The best known example of highly effective irritants employed in military conflicts is the mass use of the CS agent in the Vietnam War (4). This gas, the “2-chlorobenzylidene malononitrile”, was first synthetized in 1928 by Corson and Stoughton (CS). In the fifties, it was developed as particulate spray successfully used in controlling riots, since it was reputed as the safest of tear gases (2,5). Nowadays, CS gas is the most used tear gas in the world despite of the important lack of medical evidence on its safety data (1,5). Irritant symptoms have been largely reported: lacrimation, rhinorrhea, coughing and tightness of the chest appear progressively twenty seconds after exposure. All of these noxious effects could be transitory since the half-life of this molecule in human blood doesn’t exceed five seconds (2,5). However, prolonged exposure could lead to vomiting, laryngospasm, pulmonary edema, hemorrhage and severe biphasic changes of blood pressure.
Our patient developed a myocardial infarction due to left anterior descending artery thrombosis, four hours after heavy exposure to CS gas. The association with intraventricular thrombus in a young patient suggests a thrombogenic disorder but no thrombogenic risk factor was identified. Except for bradycardia, arrhythmia and biphasic changes of blood pressure, experiments on this gas showed no significant specific myocardial toxicity unlike the other sprays (6) but there is a general agreement that there is a huge lack of data on CS gas safety which could be explained firstly by social and political reasons unlimiting its use; secondly by its partial restriction to military medical research classifying it as secret.
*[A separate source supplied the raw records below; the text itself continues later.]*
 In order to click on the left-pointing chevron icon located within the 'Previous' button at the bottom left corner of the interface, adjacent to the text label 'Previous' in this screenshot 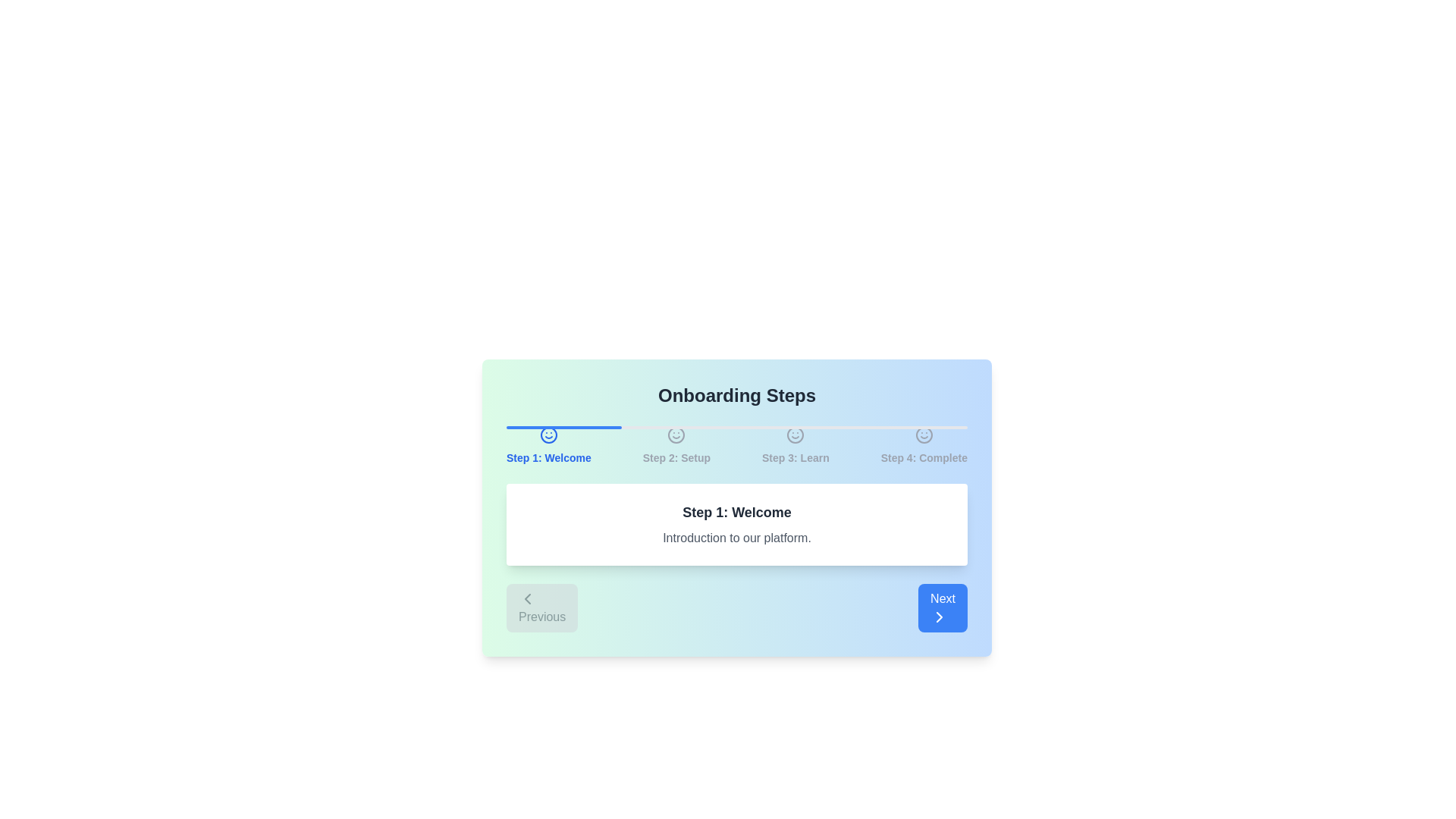, I will do `click(528, 598)`. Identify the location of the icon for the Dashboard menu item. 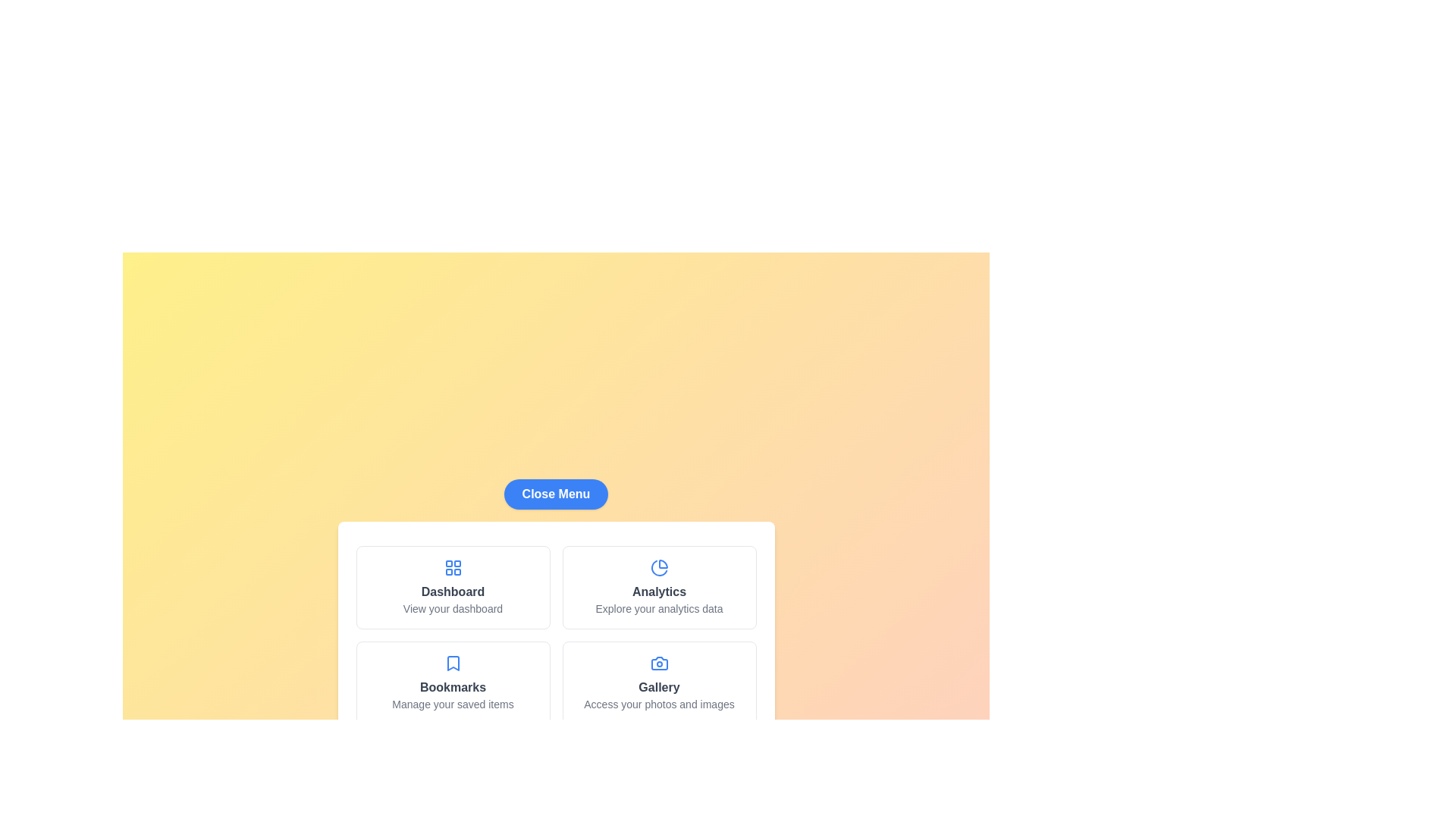
(452, 567).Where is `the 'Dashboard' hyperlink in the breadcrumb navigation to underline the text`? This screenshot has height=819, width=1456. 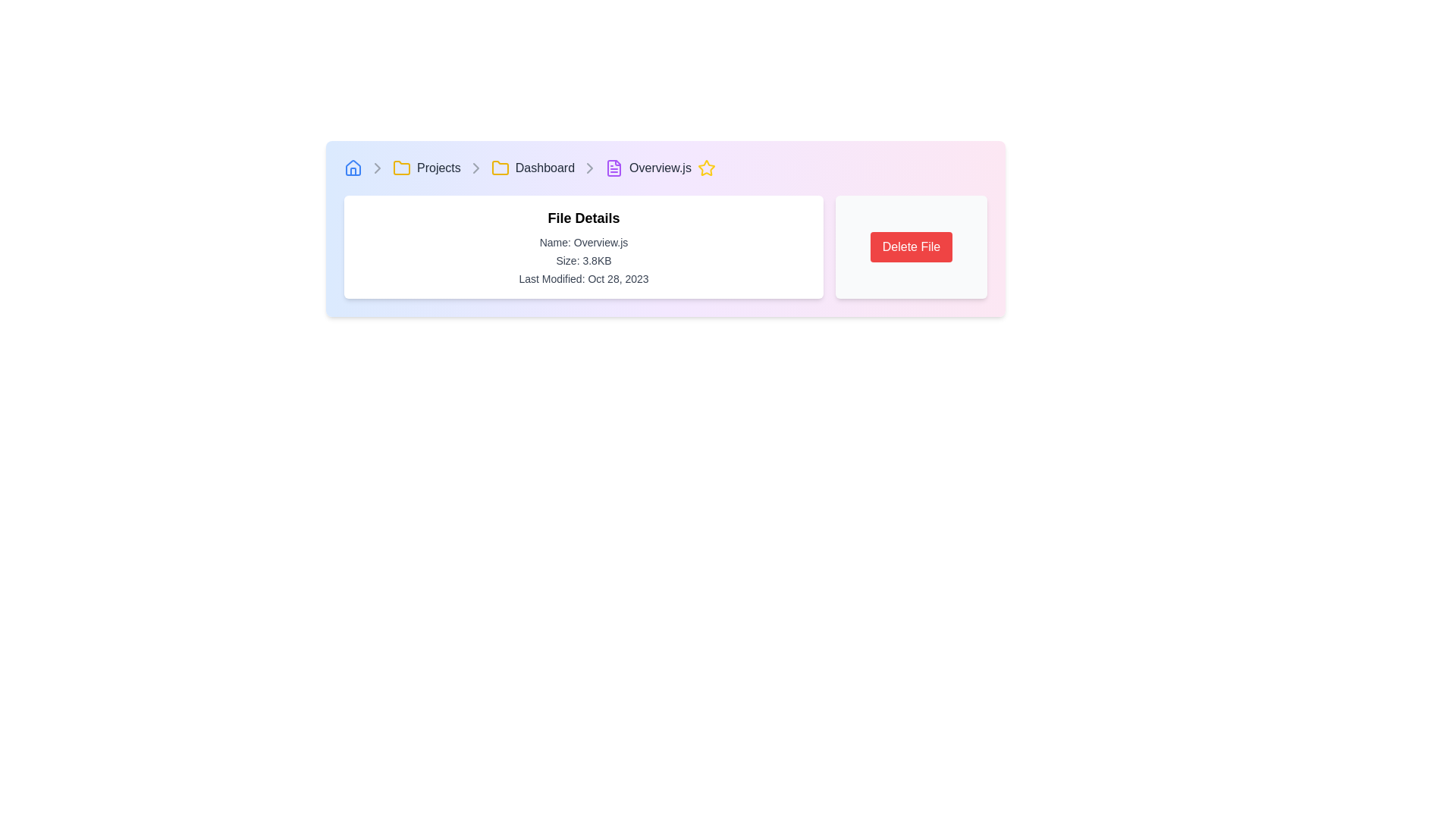 the 'Dashboard' hyperlink in the breadcrumb navigation to underline the text is located at coordinates (544, 168).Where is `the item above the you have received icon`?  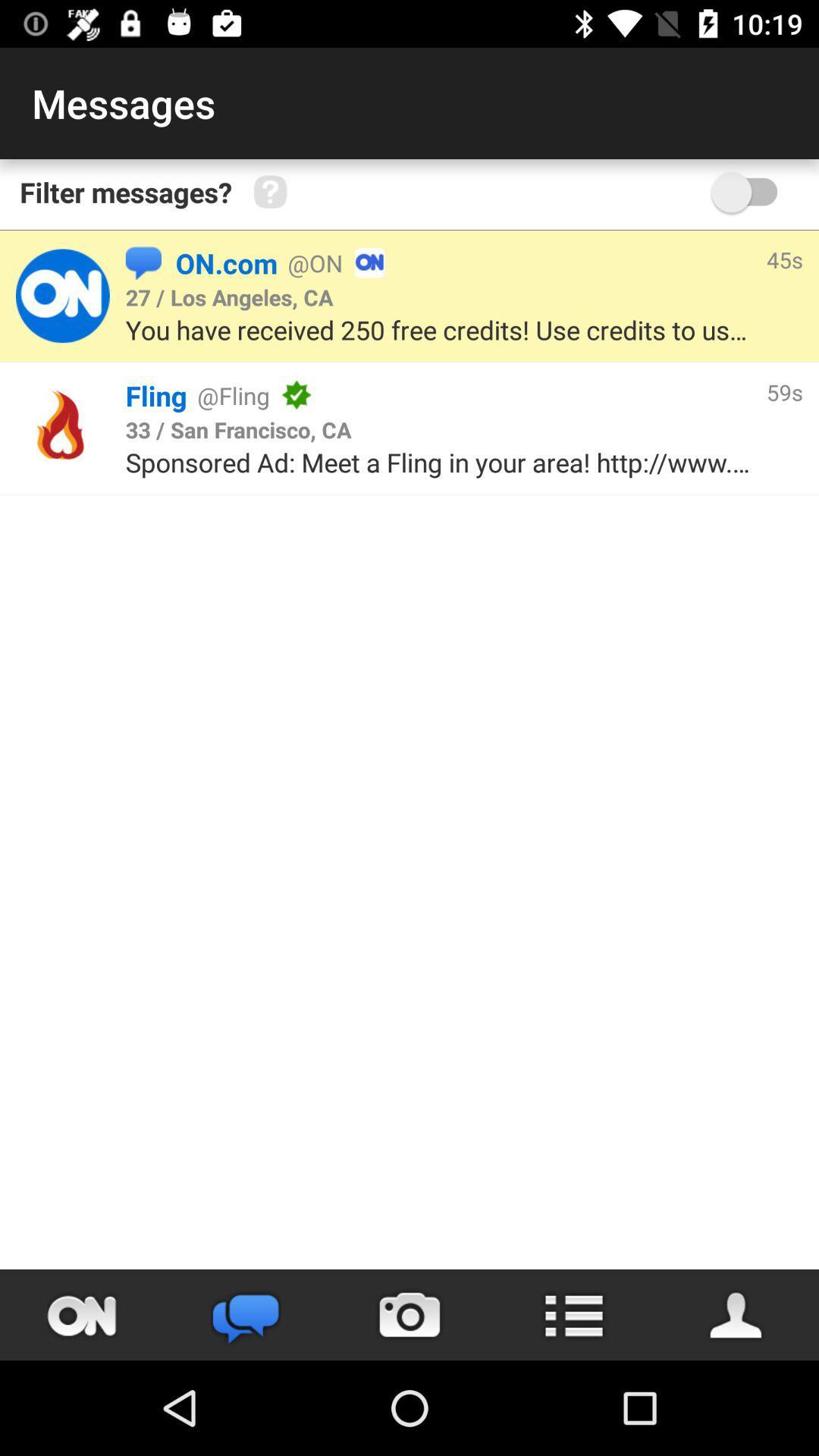
the item above the you have received icon is located at coordinates (784, 259).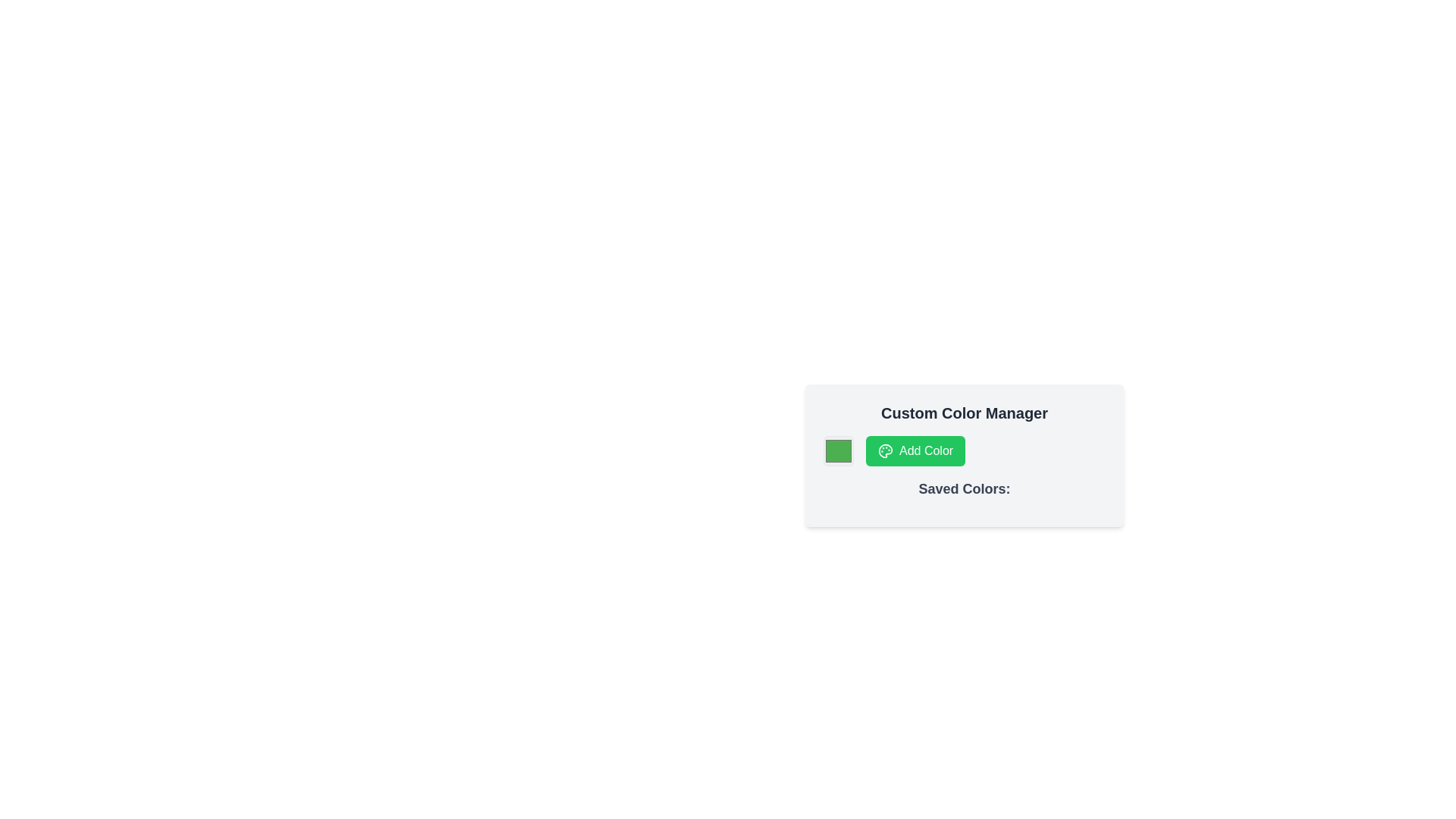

Our observation suggests that CS gas is not as safe as it seems. By encouraging follow-up collection data after every case of exposure and deeply exploring its real toxicity on innocent people, further complications could be detected to make the authorities aware of its potential danger in order to limit its use and avoid undesirable disabilities.
  1. Fraunfelder FT. Is CS gas dangerous? Current evidence suggests not but unanswered questions remain. BMJ. 2000;320(7233):458–9.
  2. Karagama YG, Newton JR, Newbegin CJR. Short-term and long-term physical effects of exposure to CS spray. J R Soc Med. 2003 Apr;96(4):172–4.
  3. Almog C, Grushka A. [Acute myocardial infarction after exposure to tear gas]. Harefuah. 1974;87(10):459–61.
  4. Pitschmann V. Overall View of Chemical and Biochemical Weapons. Toxins. 2014;6(6):1761–84.
  5. Kocabaş U, Kaya E, Gürgün C, Çınar CS. Cardiovascular System Effects of Anti-personnel Agents. J Am Coll Cardiol. 2013;62(18_S2):C63–C63.
  6. Smith J, Greaves I. The use of chemical incapacitant sprays: a review. J Trauma. 2002;52(3):595–600.